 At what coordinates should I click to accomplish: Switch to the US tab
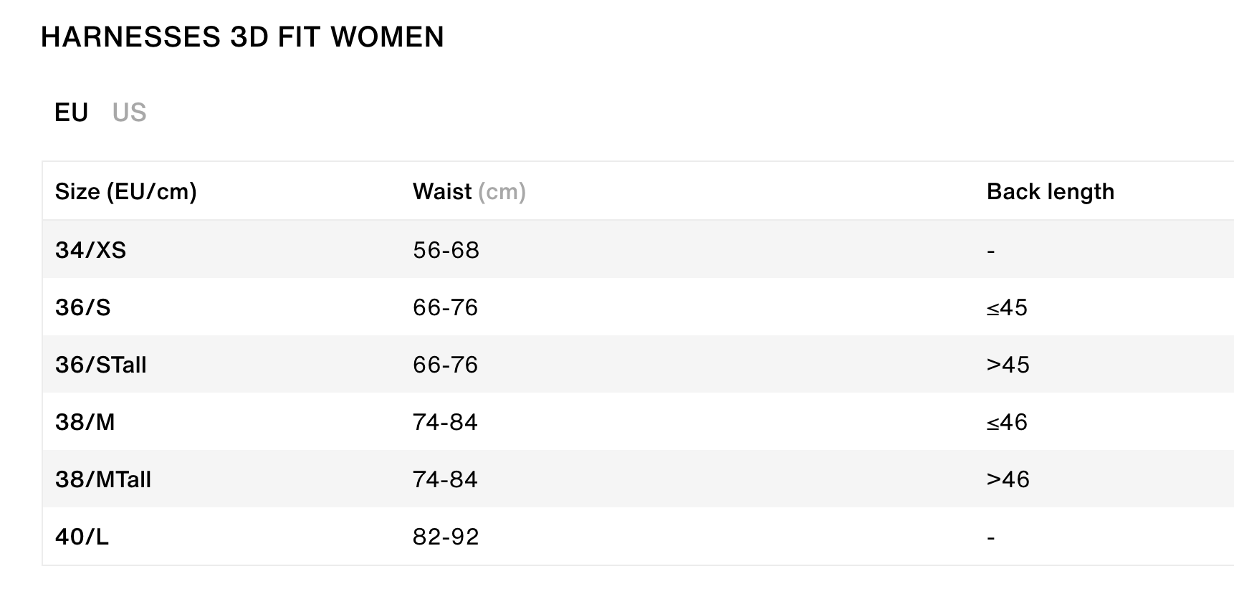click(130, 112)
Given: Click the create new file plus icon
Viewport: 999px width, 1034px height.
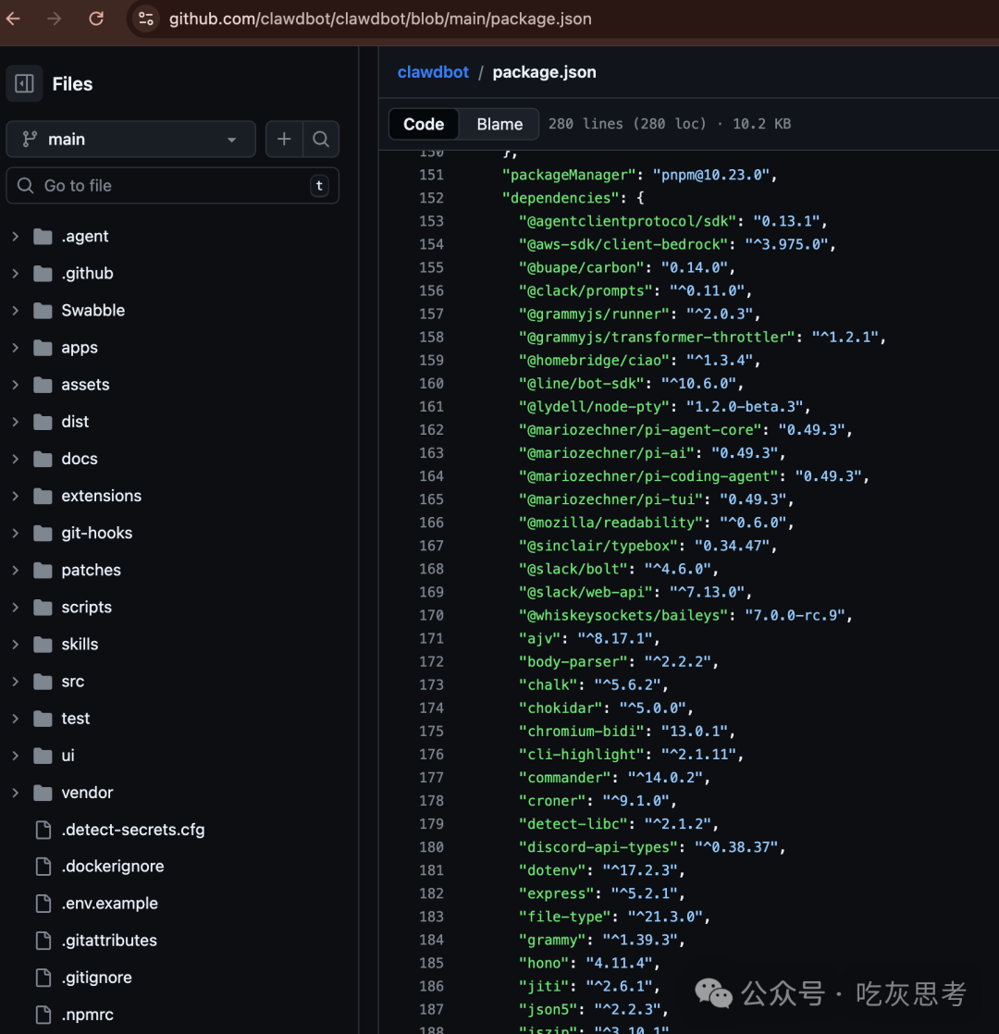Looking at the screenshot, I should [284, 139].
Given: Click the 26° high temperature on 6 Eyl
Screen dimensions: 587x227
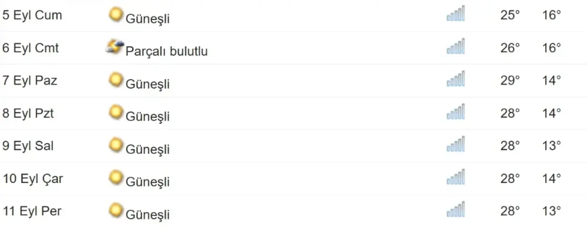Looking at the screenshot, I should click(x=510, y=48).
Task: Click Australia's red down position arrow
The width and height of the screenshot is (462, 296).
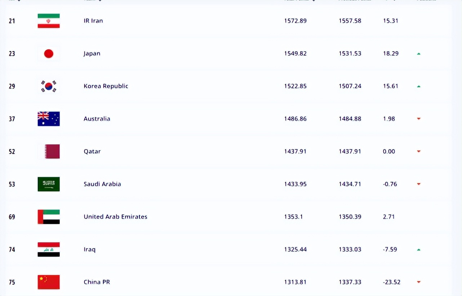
* * *
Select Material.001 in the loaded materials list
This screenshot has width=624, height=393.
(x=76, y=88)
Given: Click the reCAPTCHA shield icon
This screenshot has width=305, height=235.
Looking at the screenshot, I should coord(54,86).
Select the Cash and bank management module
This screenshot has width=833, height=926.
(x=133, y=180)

Work task: For each line in the data above that contains the string "icon", extract the line.

Completed task:
Given: Click the create new file plus icon
Given: Click the reCAPTCHA shield icon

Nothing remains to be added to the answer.